Text passage:
%%
Is this the face of climate change in the Yukon?
Written by Paula Gomez Villalba. Title photos by Adil Darvesh.
Every time I go outside, there’s something that makes me ask myself, “Is this the face of climate change in the Yukon?”
Flood warnings. Landslides. Wildfires. Daily lightning and thunder. Road closures. Power outages. Hot weather. Relentless mosquitos.
And it’s all connected. Temperatures last winter were higher than normal with record-breaking snowfall. All of this snow had to go somewhere as summer arrived, leading to rising water levels and loads of standing water for breeding mosquitoes. It’s strange to think that even with this surplus of water, there are over 100 active wildfires in the Yukon, heat warnings, and thunderstorms.
Cue climate change.
%%
Stated task 1: Shorten the paragraph above that begins "And it's all connected" on climate change in the Yukon, keeping its main facts.
Stated task 2: Summarize the text above on climate change in the Yukon in two sentences.

Records supplied:
%%
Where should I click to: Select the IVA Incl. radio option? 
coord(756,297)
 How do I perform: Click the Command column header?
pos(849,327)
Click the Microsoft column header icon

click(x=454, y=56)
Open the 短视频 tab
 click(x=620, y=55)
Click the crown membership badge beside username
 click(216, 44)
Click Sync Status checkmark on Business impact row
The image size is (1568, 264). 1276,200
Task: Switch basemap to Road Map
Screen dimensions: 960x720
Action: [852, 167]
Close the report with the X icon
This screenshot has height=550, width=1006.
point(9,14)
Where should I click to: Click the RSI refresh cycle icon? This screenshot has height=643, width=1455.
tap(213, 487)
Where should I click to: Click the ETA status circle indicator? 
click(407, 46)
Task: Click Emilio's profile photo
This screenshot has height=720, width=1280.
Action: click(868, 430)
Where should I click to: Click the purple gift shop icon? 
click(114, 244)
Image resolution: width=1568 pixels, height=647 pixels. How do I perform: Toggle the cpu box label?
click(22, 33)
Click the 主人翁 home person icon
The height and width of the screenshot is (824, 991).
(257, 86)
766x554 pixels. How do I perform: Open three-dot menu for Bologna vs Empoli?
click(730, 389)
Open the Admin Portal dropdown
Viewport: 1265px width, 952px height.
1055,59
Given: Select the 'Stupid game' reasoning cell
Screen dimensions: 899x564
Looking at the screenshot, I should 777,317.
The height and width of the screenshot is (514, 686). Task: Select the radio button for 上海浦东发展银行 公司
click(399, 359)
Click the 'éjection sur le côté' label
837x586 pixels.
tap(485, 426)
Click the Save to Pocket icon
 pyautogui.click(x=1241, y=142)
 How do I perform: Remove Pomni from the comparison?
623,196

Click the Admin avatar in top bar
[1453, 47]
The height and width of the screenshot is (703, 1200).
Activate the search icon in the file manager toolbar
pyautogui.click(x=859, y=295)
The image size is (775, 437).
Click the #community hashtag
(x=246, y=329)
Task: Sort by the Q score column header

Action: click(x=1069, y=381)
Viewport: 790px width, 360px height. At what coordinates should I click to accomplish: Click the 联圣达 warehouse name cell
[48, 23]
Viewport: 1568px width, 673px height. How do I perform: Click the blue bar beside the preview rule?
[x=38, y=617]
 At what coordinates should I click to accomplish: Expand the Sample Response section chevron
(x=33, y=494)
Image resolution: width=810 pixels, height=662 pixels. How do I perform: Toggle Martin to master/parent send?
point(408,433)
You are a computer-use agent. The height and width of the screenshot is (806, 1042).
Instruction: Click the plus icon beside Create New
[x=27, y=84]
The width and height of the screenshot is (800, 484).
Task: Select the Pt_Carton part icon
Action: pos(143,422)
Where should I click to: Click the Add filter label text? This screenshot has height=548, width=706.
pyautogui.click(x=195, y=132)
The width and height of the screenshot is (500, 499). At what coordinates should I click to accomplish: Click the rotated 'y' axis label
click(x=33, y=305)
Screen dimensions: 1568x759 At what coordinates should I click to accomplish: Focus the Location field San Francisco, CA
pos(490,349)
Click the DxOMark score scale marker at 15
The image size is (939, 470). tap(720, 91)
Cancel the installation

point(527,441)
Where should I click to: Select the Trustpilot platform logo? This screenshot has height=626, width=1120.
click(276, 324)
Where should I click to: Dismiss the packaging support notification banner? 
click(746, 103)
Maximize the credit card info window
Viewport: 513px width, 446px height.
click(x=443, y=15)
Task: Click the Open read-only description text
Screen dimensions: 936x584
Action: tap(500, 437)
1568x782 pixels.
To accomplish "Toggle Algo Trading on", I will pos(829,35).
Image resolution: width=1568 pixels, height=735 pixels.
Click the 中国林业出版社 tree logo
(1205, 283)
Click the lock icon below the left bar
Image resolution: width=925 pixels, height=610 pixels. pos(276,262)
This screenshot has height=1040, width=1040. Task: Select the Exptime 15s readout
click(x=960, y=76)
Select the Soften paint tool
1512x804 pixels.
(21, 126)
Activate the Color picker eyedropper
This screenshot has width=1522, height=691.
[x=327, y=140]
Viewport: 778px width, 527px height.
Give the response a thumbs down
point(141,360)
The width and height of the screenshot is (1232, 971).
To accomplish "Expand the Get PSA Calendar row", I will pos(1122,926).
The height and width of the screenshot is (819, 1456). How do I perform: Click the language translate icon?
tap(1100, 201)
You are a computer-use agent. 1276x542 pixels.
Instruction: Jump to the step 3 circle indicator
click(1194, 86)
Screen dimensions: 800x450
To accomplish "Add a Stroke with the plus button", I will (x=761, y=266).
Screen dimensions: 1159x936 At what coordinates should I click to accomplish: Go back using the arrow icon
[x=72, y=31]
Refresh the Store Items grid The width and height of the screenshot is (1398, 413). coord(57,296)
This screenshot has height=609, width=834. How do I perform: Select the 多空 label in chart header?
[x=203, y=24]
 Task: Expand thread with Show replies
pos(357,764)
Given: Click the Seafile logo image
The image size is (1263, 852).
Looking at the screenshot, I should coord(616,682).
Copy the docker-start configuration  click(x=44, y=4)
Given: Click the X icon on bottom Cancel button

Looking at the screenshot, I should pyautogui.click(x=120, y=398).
%%
Final answer 1: Last winter was warmer than normal and brought record snowfall. When summer came, the melting snow raised water levels and left standing water where mosquitoes breed. Despite this surplus of water, the Yukon has over 100 active wildfires, along with heat warnings and thunderstorms.

Final answer 2: The writer lists flood warnings, landslides, wildfires, storms, road closures, power outages, hot weather and mosquitoes, and asks whether this is the face of climate change in the Yukon. These events are connected: a warmer-than-normal winter with record snowfall led to rising water and mosquito breeding, yet over 100 wildfires are burning amid heat warnings and thunderstorms.